++++ Dane źródłowe ++++

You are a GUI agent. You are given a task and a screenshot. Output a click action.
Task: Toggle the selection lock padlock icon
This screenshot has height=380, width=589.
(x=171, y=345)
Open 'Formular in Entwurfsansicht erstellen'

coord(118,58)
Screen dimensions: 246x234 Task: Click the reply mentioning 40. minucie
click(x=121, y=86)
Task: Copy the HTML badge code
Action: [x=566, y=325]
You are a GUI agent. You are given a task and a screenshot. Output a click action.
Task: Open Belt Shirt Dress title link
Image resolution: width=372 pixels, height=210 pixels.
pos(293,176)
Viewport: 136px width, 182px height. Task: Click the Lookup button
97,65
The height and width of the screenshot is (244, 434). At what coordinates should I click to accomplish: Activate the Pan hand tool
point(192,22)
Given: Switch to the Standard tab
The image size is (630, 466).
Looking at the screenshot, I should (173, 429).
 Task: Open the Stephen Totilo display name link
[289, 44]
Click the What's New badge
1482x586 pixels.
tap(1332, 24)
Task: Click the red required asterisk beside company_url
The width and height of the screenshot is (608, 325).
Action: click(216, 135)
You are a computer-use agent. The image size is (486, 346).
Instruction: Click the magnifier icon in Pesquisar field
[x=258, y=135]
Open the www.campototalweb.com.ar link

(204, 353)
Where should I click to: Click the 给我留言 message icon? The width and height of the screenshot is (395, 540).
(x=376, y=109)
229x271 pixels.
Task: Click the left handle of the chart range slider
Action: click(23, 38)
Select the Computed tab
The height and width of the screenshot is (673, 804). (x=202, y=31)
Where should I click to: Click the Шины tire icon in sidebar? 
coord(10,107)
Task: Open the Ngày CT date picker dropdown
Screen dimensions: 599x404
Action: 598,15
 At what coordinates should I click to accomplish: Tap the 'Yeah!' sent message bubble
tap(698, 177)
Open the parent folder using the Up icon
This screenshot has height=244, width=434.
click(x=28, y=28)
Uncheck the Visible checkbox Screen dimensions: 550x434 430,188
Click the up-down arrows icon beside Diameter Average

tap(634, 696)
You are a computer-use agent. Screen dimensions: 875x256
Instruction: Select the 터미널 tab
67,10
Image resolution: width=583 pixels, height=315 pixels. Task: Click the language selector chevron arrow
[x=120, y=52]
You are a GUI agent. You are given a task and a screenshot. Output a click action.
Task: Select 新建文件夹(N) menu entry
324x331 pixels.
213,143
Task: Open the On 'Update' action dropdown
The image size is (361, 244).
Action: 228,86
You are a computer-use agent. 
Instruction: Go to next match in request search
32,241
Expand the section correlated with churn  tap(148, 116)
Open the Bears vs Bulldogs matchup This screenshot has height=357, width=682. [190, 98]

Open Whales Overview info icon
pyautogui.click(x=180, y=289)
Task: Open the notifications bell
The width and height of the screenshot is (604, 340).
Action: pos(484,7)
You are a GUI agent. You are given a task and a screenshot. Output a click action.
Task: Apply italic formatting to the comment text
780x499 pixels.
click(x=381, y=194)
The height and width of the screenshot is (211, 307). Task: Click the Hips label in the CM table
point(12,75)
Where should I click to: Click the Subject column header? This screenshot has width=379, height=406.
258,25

++++

### Treść zadania:
Przepisz cały powyższy materiał wiersz po wierszu, bez żadnych zmian.

### Odpowiedź:
You are a GUI agent. You are given a task and a screenshot. Output a click action.
Task: Toggle the selection lock padlock icon
This screenshot has height=380, width=589.
(x=171, y=345)
Open 'Formular in Entwurfsansicht erstellen'

coord(118,58)
Screen dimensions: 246x234 Task: Click the reply mentioning 40. minucie
click(x=121, y=86)
Task: Copy the HTML badge code
Action: [x=566, y=325]
You are a GUI agent. You are given a task and a screenshot. Output a click action.
Task: Open Belt Shirt Dress title link
Image resolution: width=372 pixels, height=210 pixels.
pos(293,176)
Viewport: 136px width, 182px height. Task: Click the Lookup button
97,65
The height and width of the screenshot is (244, 434). At what coordinates should I click to accomplish: Activate the Pan hand tool
point(192,22)
Given: Switch to the Standard tab
The image size is (630, 466).
Looking at the screenshot, I should (173, 429).
 Task: Open the Stephen Totilo display name link
[289, 44]
Click the What's New badge
1482x586 pixels.
tap(1332, 24)
Task: Click the red required asterisk beside company_url
The width and height of the screenshot is (608, 325).
Action: click(216, 135)
You are a computer-use agent. The image size is (486, 346).
Instruction: Click the magnifier icon in Pesquisar field
[x=258, y=135]
Open the www.campototalweb.com.ar link

(204, 353)
Where should I click to: Click the 给我留言 message icon? The width and height of the screenshot is (395, 540).
(x=376, y=109)
229x271 pixels.
Task: Click the left handle of the chart range slider
Action: click(23, 38)
Select the Computed tab
The height and width of the screenshot is (673, 804). (x=202, y=31)
Where should I click to: Click the Шины tire icon in sidebar? 
coord(10,107)
Task: Open the Ngày CT date picker dropdown
Screen dimensions: 599x404
Action: 598,15
 At what coordinates should I click to accomplish: Tap the 'Yeah!' sent message bubble
tap(698, 177)
Open the parent folder using the Up icon
This screenshot has height=244, width=434.
click(x=28, y=28)
Uncheck the Visible checkbox Screen dimensions: 550x434 430,188
Click the up-down arrows icon beside Diameter Average

tap(634, 696)
You are a computer-use agent. Screen dimensions: 875x256
Instruction: Select the 터미널 tab
67,10
Image resolution: width=583 pixels, height=315 pixels. Task: Click the language selector chevron arrow
[x=120, y=52]
You are a GUI agent. You are given a task and a screenshot. Output a click action.
Task: Select 新建文件夹(N) menu entry
324x331 pixels.
213,143
Task: Open the On 'Update' action dropdown
The image size is (361, 244).
Action: 228,86
You are a computer-use agent. 
Instruction: Go to next match in request search
32,241
Expand the section correlated with churn  tap(148, 116)
Open the Bears vs Bulldogs matchup This screenshot has height=357, width=682. [190, 98]

Open Whales Overview info icon
pyautogui.click(x=180, y=289)
Task: Open the notifications bell
The width and height of the screenshot is (604, 340).
Action: pos(484,7)
You are a GUI agent. You are given a task and a screenshot. Output a click action.
Task: Apply italic formatting to the comment text
780x499 pixels.
click(x=381, y=194)
The height and width of the screenshot is (211, 307). Task: Click the Hips label in the CM table
point(12,75)
Where should I click to: Click the Subject column header? This screenshot has width=379, height=406.
258,25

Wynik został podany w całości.